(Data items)
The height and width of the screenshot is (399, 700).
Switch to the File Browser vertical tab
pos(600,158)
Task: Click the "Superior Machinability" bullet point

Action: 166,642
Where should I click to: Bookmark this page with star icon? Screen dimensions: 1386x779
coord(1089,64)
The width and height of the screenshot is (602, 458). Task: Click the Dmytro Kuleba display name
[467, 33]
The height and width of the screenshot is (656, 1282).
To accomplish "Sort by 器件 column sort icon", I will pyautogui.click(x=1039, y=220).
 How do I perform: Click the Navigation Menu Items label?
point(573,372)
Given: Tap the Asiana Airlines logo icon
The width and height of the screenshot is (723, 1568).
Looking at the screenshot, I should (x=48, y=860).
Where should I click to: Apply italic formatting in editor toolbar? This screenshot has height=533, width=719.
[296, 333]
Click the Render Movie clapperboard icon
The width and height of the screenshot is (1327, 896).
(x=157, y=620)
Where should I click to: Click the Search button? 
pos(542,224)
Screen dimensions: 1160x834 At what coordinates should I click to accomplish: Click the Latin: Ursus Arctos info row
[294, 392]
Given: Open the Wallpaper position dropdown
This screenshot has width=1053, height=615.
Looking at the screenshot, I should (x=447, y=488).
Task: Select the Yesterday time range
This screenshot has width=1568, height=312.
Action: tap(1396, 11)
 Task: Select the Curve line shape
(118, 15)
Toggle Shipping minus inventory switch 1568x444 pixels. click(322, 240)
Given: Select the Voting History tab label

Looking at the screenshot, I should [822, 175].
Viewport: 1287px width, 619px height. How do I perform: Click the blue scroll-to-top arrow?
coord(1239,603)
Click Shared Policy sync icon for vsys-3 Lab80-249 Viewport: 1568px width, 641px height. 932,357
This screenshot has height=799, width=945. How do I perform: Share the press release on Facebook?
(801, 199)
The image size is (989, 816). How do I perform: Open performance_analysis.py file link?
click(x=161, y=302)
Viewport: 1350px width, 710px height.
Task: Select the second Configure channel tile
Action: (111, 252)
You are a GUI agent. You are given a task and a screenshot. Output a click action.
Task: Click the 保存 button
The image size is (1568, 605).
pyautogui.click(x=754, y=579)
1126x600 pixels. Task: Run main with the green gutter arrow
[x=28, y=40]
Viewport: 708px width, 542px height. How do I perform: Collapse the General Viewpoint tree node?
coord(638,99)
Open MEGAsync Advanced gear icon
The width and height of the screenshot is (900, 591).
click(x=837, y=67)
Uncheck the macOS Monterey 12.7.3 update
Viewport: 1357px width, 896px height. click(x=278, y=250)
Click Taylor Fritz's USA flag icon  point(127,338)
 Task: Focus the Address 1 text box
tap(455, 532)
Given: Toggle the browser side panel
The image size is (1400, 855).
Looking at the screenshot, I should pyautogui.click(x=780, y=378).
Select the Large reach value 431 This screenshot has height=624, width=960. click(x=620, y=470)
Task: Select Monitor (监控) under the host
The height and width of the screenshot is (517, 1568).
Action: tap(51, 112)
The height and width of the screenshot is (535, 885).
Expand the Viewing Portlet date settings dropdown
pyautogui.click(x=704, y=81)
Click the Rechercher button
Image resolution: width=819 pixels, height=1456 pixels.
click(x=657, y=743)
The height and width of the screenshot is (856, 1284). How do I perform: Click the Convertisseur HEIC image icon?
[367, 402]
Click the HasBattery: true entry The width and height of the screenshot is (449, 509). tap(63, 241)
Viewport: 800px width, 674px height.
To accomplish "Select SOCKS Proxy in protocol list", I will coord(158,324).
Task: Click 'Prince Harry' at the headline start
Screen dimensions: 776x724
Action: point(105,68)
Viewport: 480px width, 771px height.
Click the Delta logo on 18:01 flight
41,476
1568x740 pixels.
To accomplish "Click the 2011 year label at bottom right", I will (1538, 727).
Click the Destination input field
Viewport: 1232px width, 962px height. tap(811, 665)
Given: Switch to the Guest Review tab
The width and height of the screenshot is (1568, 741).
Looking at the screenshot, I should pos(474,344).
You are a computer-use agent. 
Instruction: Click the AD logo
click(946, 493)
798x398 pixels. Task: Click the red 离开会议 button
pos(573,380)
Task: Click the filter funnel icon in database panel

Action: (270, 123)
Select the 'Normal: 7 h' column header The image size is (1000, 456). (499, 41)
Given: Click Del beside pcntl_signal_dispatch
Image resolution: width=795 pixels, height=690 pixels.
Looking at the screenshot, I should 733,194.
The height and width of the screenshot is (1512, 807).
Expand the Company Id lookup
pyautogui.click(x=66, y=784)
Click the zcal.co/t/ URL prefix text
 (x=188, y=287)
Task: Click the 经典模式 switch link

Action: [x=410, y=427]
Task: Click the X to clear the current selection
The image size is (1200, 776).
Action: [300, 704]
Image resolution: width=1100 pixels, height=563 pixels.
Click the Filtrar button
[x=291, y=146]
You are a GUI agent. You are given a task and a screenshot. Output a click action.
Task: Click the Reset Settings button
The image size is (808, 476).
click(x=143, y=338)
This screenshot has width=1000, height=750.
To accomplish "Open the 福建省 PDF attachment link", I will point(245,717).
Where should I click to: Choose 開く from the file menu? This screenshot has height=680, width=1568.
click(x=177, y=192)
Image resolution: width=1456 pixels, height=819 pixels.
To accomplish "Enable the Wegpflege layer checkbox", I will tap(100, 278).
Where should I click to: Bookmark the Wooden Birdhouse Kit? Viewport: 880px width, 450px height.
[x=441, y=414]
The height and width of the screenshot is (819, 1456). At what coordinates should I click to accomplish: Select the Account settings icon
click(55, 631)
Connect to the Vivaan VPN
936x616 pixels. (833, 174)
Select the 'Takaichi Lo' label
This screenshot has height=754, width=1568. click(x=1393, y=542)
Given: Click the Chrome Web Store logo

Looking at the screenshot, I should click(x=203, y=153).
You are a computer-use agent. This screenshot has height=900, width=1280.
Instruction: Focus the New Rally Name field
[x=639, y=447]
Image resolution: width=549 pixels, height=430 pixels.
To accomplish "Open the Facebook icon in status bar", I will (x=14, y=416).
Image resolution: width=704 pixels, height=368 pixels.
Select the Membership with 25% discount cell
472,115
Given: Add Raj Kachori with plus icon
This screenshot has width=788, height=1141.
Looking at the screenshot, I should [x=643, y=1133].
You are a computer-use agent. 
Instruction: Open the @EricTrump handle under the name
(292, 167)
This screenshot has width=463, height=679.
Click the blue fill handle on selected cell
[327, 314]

**Task details**
Transcribe every record. Match each line exactly.

**Answer space**
The height and width of the screenshot is (399, 700).
Switch to the File Browser vertical tab
pos(600,158)
Task: Click the "Superior Machinability" bullet point

Action: 166,642
Where should I click to: Bookmark this page with star icon? Screen dimensions: 1386x779
coord(1089,64)
The width and height of the screenshot is (602, 458). Task: Click the Dmytro Kuleba display name
[467, 33]
The height and width of the screenshot is (656, 1282).
To accomplish "Sort by 器件 column sort icon", I will pyautogui.click(x=1039, y=220).
 How do I perform: Click the Navigation Menu Items label?
point(573,372)
Given: Tap the Asiana Airlines logo icon
The width and height of the screenshot is (723, 1568).
Looking at the screenshot, I should (x=48, y=860).
Where should I click to: Apply italic formatting in editor toolbar? This screenshot has height=533, width=719.
[296, 333]
Click the Render Movie clapperboard icon
The width and height of the screenshot is (1327, 896).
(x=157, y=620)
Where should I click to: Click the Search button? 
pos(542,224)
Screen dimensions: 1160x834 At what coordinates should I click to accomplish: Click the Latin: Ursus Arctos info row
[294, 392]
Given: Open the Wallpaper position dropdown
This screenshot has width=1053, height=615.
Looking at the screenshot, I should (x=447, y=488).
Task: Select the Yesterday time range
This screenshot has width=1568, height=312.
Action: tap(1396, 11)
 Task: Select the Curve line shape
(118, 15)
Toggle Shipping minus inventory switch 1568x444 pixels. click(322, 240)
Given: Select the Voting History tab label

Looking at the screenshot, I should [822, 175].
Viewport: 1287px width, 619px height. How do I perform: Click the blue scroll-to-top arrow?
coord(1239,603)
Click Shared Policy sync icon for vsys-3 Lab80-249 Viewport: 1568px width, 641px height. 932,357
This screenshot has height=799, width=945. How do I perform: Share the press release on Facebook?
(801, 199)
The image size is (989, 816). How do I perform: Open performance_analysis.py file link?
click(x=161, y=302)
Viewport: 1350px width, 710px height.
Task: Select the second Configure channel tile
Action: (111, 252)
You are a GUI agent. You are given a task and a screenshot. Output a click action.
Task: Click the 保存 button
The image size is (1568, 605).
pyautogui.click(x=754, y=579)
1126x600 pixels. Task: Run main with the green gutter arrow
[x=28, y=40]
Viewport: 708px width, 542px height. How do I perform: Collapse the General Viewpoint tree node?
coord(638,99)
Open MEGAsync Advanced gear icon
The width and height of the screenshot is (900, 591).
click(x=837, y=67)
Uncheck the macOS Monterey 12.7.3 update
Viewport: 1357px width, 896px height. click(x=278, y=250)
Click Taylor Fritz's USA flag icon  point(127,338)
 Task: Focus the Address 1 text box
tap(455, 532)
Given: Toggle the browser side panel
The image size is (1400, 855).
Looking at the screenshot, I should pyautogui.click(x=780, y=378).
Select the Large reach value 431 This screenshot has height=624, width=960. click(x=620, y=470)
Task: Select Monitor (监控) under the host
The height and width of the screenshot is (517, 1568).
Action: tap(51, 112)
The height and width of the screenshot is (535, 885).
Expand the Viewing Portlet date settings dropdown
pyautogui.click(x=704, y=81)
Click the Rechercher button
Image resolution: width=819 pixels, height=1456 pixels.
click(x=657, y=743)
The height and width of the screenshot is (856, 1284). How do I perform: Click the Convertisseur HEIC image icon?
[367, 402]
Click the HasBattery: true entry The width and height of the screenshot is (449, 509). tap(63, 241)
Viewport: 800px width, 674px height.
To accomplish "Select SOCKS Proxy in protocol list", I will coord(158,324).
Task: Click 'Prince Harry' at the headline start
Screen dimensions: 776x724
Action: point(105,68)
Viewport: 480px width, 771px height.
Click the Delta logo on 18:01 flight
41,476
1568x740 pixels.
To accomplish "Click the 2011 year label at bottom right", I will (1538, 727).
Click the Destination input field
Viewport: 1232px width, 962px height. tap(811, 665)
Given: Switch to the Guest Review tab
The width and height of the screenshot is (1568, 741).
Looking at the screenshot, I should pos(474,344).
You are a computer-use agent. 
Instruction: Click the AD logo
click(946, 493)
798x398 pixels. Task: Click the red 离开会议 button
pos(573,380)
Task: Click the filter funnel icon in database panel

Action: (270, 123)
Select the 'Normal: 7 h' column header The image size is (1000, 456). (499, 41)
Given: Click Del beside pcntl_signal_dispatch
Image resolution: width=795 pixels, height=690 pixels.
Looking at the screenshot, I should 733,194.
The height and width of the screenshot is (1512, 807).
Expand the Company Id lookup
pyautogui.click(x=66, y=784)
Click the zcal.co/t/ URL prefix text
 (x=188, y=287)
Task: Click the 经典模式 switch link

Action: [x=410, y=427]
Task: Click the X to clear the current selection
The image size is (1200, 776).
Action: [300, 704]
Image resolution: width=1100 pixels, height=563 pixels.
Click the Filtrar button
[x=291, y=146]
You are a GUI agent. You are given a task and a screenshot. Output a click action.
Task: Click the Reset Settings button
The image size is (808, 476).
click(x=143, y=338)
This screenshot has width=1000, height=750.
To accomplish "Open the 福建省 PDF attachment link", I will point(245,717).
Where should I click to: Choose 開く from the file menu? This screenshot has height=680, width=1568.
click(x=177, y=192)
Image resolution: width=1456 pixels, height=819 pixels.
To accomplish "Enable the Wegpflege layer checkbox", I will tap(100, 278).
Where should I click to: Bookmark the Wooden Birdhouse Kit? Viewport: 880px width, 450px height.
[x=441, y=414]
The height and width of the screenshot is (819, 1456). At what coordinates should I click to accomplish: Select the Account settings icon
click(55, 631)
Connect to the Vivaan VPN
936x616 pixels. (833, 174)
Select the 'Takaichi Lo' label
This screenshot has height=754, width=1568. click(x=1393, y=542)
Given: Click the Chrome Web Store logo

Looking at the screenshot, I should click(x=203, y=153).
You are a computer-use agent. This screenshot has height=900, width=1280.
Instruction: Focus the New Rally Name field
[x=639, y=447]
Image resolution: width=549 pixels, height=430 pixels.
To accomplish "Open the Facebook icon in status bar", I will (x=14, y=416).
Image resolution: width=704 pixels, height=368 pixels.
Select the Membership with 25% discount cell
472,115
Given: Add Raj Kachori with plus icon
This screenshot has width=788, height=1141.
Looking at the screenshot, I should [x=643, y=1133].
You are a computer-use agent. 
Instruction: Open the @EricTrump handle under the name
(292, 167)
This screenshot has width=463, height=679.
Click the blue fill handle on selected cell
[327, 314]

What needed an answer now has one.